Ob Du wohl gerne abends gestrickt und gehäkelt hast?
Vielleicht hast Du viel gesungen, hattest immer gute Laune
und hast Dich auf jeden Tag neu gefreut.
Aber vielleicht hattest Du auch Heimweh.
Du kamst aus einer Stadt und wohntest jetzt einsam auf dem Moor.

Dein Leben, liebe Hilke, sah damals ganz anders aus als meines heute.
Ich habe jeden Tag mit vielen Leuten Kontakt.
Ich brauche keine Kühe zu melken und nicht neben einer Ziege schlafen.
Und doch sind wir in unserem Leben mal glücklich und mal traurig,
mal gut und mal schlecht drauf.
Wir beide sind Frauen, die gerne Spuren hinterlassen möchten.

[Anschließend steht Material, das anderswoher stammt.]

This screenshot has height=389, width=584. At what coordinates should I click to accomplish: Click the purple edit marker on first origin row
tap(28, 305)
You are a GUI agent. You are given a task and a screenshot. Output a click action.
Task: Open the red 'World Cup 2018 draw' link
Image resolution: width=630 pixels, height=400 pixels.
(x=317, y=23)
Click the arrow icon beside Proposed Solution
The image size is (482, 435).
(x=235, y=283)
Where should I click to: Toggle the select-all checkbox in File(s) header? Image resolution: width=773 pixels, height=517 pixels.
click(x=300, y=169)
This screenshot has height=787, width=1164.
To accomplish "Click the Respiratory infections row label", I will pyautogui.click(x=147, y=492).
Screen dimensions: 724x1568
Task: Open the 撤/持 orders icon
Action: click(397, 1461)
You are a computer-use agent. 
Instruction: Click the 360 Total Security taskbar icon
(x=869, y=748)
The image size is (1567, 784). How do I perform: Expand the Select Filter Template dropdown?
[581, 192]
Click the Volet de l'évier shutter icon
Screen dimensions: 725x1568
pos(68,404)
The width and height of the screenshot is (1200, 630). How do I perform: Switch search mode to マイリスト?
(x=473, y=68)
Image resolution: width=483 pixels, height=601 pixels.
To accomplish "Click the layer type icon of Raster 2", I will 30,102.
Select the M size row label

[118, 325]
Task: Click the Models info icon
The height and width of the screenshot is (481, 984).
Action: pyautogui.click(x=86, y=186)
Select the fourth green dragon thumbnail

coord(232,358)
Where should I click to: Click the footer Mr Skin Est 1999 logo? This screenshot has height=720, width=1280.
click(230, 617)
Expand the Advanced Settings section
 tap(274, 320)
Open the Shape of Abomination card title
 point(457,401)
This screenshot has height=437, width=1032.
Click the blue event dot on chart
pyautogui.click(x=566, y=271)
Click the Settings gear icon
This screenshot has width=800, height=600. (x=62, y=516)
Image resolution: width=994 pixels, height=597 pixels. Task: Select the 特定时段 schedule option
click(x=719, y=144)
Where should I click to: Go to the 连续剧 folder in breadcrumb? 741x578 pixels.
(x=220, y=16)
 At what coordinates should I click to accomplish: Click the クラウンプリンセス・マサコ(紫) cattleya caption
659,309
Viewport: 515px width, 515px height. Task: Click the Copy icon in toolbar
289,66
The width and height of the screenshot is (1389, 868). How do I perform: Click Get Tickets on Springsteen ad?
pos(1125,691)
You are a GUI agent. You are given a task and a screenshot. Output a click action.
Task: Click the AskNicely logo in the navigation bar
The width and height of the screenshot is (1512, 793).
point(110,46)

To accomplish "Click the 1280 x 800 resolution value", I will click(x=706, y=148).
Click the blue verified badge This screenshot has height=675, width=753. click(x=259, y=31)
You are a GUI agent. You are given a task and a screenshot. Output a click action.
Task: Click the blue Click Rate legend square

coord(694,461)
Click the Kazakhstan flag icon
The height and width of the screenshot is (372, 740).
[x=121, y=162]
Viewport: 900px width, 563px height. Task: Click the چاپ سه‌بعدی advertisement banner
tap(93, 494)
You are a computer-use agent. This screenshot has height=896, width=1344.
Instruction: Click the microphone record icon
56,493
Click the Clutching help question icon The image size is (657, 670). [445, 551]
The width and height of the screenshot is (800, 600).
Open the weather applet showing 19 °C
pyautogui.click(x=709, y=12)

Bei Dir hat es geklappt. Heute 200 Jahre nachdem Du geboren bist,
sehe ich Dich in meinem Stammbaum.
Ich habe etwas von Deinen Genen in meinen.
Irgendetwas von Deinen Eigenarten, ist vielleicht auch in mir?
Vielleicht lachen wir beide gleich oder haben die gleiche Haarfarbe?

Es ist nicht wichtig, was man für ein Haus hat,
was für ein Komfort, Luxus oder Kleider.
Heute will ich mich wieder neu daran erinnern was
oder wer in meinem Leben wirklich wichtig ist.